第10話 腐女子、激怒する

「いや~あ、お騒がせして申し訳ない。でも、おかげさまでもう大丈夫……って、お前ら揃いも揃って何でそんな葬式みたいな顔してんの?」

 ラチカと共に食堂の仲間と合流した俺は、沈痛な面持ちでテーブルを囲んでいるみんなの様子にぎょっとして言った。

「だってさ……いや、何でもない。それよりさ……」

 何か言いかけたものの、すぐに無理やり明るく振舞おうとしたリアムに俺は嘆息した。

「リアム。俺がそんなことで誤魔化されないのはわかってるはずだろ? ちゃんと言えって。何かあったのか?」

「何かっていうか、その……」

 同じく浮かない顔をしているクルスとギュスター、それからトリーとオルカに目をやり、リアムはしぶしぶ口を開いた。

「お前があんな風に泣くとこなんて初めて見たからさ……ちょっと驚いたっていうか。いつも能天気で明るく振舞っているように見えてたけど、ここに来る前、村ではすごく辛い思いをしてたんだなって初めて知ったっていうか……」

「え……?」

 俺のこと? 俺のことでそんな暗い顔になってんの? っていうか俺、見た目だけは十一歳の子供だよ? そもそも誰であろうと、ちょっと泣いたくらいで大袈裟じゃない? そんな衝撃を受けるほど、俺って能天気に見えてたわけ? つーか、俺のあずかり知れぬところでいろいろと大きな誤解が生まれてそうで怖いんだが……。

 俺は慌ててまくし立てた。

「いやいやいや! 別にそんなことはないぞ! 確かに、俺はちょっと家族や村に馴染めてないところはあったけど、それは全部自分のせいだし、むしろみんないい人たちばかりで、いじめられたりとか、そういうことは全くなかったし、第一そんな境遇に俺が甘んじているわけがないってお前らならわかってるはず……」

「わかってるよ! けど、自分に居場所がないって感じるのは淋しいよな。周りの奴らが優しければ、尚更さ」

「うっ……」

 リアムってこういう鋭いところがあるから本当に敵わない。さすが我が心の友……と俺が思った矢先。

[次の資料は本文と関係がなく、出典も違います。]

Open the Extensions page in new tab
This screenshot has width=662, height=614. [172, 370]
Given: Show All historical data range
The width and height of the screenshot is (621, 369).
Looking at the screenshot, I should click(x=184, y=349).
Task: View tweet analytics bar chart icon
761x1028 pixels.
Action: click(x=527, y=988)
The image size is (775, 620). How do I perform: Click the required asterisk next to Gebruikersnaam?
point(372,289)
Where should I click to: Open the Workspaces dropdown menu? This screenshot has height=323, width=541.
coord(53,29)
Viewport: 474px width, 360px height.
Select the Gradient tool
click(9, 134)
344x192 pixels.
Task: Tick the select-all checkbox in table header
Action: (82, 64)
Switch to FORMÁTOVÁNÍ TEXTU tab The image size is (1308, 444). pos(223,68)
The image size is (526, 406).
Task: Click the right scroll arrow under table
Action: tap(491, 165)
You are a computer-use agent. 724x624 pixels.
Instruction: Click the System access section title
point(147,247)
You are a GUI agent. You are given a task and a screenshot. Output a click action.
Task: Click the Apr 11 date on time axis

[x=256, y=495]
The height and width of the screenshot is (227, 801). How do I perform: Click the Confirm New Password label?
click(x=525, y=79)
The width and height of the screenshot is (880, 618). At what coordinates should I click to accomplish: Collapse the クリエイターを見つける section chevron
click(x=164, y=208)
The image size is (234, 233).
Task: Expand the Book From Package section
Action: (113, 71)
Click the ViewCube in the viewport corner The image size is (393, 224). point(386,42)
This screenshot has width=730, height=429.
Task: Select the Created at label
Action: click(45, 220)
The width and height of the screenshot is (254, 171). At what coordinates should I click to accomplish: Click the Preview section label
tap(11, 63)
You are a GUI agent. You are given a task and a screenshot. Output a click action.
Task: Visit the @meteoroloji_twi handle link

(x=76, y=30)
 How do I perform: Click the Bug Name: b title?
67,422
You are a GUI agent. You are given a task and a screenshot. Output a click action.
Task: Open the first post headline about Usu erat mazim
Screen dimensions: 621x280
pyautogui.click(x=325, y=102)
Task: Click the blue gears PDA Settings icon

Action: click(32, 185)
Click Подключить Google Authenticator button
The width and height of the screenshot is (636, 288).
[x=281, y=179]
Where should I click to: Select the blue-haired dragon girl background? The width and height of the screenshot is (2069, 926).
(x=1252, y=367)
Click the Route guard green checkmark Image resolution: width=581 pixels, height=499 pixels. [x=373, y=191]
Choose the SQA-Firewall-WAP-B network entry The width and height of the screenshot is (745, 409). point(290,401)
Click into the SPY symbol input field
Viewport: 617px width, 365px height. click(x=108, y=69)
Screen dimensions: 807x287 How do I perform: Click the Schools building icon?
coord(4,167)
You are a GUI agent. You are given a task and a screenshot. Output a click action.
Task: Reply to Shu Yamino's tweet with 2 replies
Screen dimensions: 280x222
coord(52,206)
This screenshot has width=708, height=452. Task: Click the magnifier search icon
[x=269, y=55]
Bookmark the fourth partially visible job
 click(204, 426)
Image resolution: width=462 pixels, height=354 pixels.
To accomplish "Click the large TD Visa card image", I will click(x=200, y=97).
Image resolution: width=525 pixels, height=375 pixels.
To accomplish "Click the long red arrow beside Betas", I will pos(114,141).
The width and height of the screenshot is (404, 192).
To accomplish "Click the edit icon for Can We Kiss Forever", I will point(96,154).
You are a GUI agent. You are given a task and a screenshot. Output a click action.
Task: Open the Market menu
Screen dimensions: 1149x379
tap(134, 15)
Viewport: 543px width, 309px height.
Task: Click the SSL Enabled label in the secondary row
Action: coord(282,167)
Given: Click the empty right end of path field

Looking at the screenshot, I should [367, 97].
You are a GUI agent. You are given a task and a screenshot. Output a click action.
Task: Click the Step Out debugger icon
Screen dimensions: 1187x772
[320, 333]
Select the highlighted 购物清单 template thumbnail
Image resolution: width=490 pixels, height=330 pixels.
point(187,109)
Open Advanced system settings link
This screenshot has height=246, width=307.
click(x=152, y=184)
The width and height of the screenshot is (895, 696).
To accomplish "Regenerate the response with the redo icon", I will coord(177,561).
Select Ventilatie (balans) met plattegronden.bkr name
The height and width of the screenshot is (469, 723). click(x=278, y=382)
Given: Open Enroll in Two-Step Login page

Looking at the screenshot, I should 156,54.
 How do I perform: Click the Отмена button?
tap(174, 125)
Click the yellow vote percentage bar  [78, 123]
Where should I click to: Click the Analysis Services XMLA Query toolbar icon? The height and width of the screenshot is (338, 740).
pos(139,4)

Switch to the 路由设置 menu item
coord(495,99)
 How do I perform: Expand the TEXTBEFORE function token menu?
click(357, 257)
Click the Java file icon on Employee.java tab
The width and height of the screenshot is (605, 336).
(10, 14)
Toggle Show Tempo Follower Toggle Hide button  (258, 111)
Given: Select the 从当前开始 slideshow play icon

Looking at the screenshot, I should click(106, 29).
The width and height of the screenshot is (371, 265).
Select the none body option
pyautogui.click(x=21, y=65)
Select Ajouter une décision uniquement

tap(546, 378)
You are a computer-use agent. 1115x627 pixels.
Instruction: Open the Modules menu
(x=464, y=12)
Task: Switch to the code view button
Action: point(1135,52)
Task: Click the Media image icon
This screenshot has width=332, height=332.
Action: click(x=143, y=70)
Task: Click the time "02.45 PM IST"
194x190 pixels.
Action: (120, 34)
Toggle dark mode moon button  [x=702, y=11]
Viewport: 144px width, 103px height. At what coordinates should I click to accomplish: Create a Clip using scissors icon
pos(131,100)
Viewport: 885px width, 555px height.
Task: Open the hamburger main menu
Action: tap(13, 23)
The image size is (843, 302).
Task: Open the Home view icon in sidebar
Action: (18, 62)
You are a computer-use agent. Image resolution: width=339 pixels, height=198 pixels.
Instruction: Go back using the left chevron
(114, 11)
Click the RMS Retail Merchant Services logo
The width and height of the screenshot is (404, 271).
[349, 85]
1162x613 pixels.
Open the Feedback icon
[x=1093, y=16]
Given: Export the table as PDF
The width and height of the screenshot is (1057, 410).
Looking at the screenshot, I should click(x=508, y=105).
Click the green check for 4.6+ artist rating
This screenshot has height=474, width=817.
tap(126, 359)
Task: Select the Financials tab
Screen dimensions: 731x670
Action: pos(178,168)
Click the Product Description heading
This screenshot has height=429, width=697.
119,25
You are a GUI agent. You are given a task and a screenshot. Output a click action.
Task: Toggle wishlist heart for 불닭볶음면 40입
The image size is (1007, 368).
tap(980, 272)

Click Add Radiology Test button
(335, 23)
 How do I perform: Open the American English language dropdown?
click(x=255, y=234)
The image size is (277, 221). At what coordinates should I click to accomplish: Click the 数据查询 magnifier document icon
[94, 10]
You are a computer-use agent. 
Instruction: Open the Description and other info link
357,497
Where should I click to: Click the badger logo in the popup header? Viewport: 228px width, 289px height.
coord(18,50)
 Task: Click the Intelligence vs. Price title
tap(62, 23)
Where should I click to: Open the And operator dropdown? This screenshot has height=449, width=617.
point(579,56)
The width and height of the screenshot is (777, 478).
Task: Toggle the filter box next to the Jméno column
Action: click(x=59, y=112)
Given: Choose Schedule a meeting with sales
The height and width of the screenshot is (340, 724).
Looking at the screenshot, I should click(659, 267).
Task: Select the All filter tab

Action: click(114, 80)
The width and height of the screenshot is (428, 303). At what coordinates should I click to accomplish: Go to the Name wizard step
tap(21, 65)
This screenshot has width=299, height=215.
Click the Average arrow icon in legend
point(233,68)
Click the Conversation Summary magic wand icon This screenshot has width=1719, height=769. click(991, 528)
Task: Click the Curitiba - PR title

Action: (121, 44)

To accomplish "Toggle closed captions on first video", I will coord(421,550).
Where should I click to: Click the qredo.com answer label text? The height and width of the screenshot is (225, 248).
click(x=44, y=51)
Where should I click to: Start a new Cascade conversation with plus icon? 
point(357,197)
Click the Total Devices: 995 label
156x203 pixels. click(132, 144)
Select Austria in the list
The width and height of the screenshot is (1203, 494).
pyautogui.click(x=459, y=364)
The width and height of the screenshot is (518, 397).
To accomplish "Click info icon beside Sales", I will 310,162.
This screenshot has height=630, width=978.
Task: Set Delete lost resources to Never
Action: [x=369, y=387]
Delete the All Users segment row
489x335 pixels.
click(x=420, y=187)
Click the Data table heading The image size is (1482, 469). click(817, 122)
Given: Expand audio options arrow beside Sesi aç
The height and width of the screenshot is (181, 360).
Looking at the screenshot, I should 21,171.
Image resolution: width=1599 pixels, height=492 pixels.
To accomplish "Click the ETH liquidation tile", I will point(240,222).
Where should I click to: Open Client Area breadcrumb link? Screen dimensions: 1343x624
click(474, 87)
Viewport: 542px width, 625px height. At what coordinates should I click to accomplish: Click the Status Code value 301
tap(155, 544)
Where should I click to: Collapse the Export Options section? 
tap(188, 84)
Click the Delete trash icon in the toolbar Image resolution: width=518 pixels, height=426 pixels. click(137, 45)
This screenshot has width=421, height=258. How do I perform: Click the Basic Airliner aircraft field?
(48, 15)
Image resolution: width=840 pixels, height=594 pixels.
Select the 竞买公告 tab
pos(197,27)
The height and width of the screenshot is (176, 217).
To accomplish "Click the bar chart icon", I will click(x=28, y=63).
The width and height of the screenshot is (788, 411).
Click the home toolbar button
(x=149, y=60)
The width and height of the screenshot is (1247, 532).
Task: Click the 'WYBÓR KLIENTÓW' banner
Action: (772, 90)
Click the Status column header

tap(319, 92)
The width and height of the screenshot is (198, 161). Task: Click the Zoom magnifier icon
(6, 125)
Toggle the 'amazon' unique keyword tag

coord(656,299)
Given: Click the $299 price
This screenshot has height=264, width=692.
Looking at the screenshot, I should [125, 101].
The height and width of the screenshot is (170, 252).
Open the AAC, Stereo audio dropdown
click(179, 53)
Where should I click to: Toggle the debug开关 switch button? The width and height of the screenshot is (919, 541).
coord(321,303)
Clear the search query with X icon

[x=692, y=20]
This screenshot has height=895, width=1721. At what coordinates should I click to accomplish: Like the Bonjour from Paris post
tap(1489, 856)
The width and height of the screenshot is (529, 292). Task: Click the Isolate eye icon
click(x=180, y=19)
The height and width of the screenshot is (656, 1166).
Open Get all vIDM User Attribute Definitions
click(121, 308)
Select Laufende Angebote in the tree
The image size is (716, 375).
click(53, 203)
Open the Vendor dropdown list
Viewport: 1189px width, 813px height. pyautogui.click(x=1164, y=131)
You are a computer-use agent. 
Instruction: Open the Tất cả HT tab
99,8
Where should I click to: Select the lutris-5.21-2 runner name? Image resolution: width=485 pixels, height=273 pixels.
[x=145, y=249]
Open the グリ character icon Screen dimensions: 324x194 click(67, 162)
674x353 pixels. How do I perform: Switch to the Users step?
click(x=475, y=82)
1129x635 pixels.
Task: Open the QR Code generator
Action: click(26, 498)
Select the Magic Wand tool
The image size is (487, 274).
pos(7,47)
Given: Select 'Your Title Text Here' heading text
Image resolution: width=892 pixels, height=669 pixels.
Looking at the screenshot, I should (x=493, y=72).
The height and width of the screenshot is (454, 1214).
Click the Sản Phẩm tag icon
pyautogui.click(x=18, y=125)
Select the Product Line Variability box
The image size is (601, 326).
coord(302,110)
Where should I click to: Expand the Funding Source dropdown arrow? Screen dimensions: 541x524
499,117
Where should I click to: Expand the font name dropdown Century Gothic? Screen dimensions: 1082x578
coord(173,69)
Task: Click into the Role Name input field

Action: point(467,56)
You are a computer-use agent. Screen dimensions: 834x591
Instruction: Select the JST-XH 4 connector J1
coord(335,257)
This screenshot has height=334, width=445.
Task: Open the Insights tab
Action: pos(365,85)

「誰もいない湖の畔で、歌いながら一人で手話をしてたとか、何か想像しただけでこう……」

「本当は誰かと一緒に手話でやり取りしたかったんだなって思うと……」

「胸に来るものがあるの……」

 泣きそうになったリアムと他一同の様子とは裏腹に、俺は一気に顔が赤くなるのを感じて仰け反った。

「ち……違っ! それはそういうんじゃなくて……オルカ!」

 話の出どころはこいつしかない! と非難の目を向けた俺に気づくと、オルカもまたひどく悲し気な面持ちでそれを口にした。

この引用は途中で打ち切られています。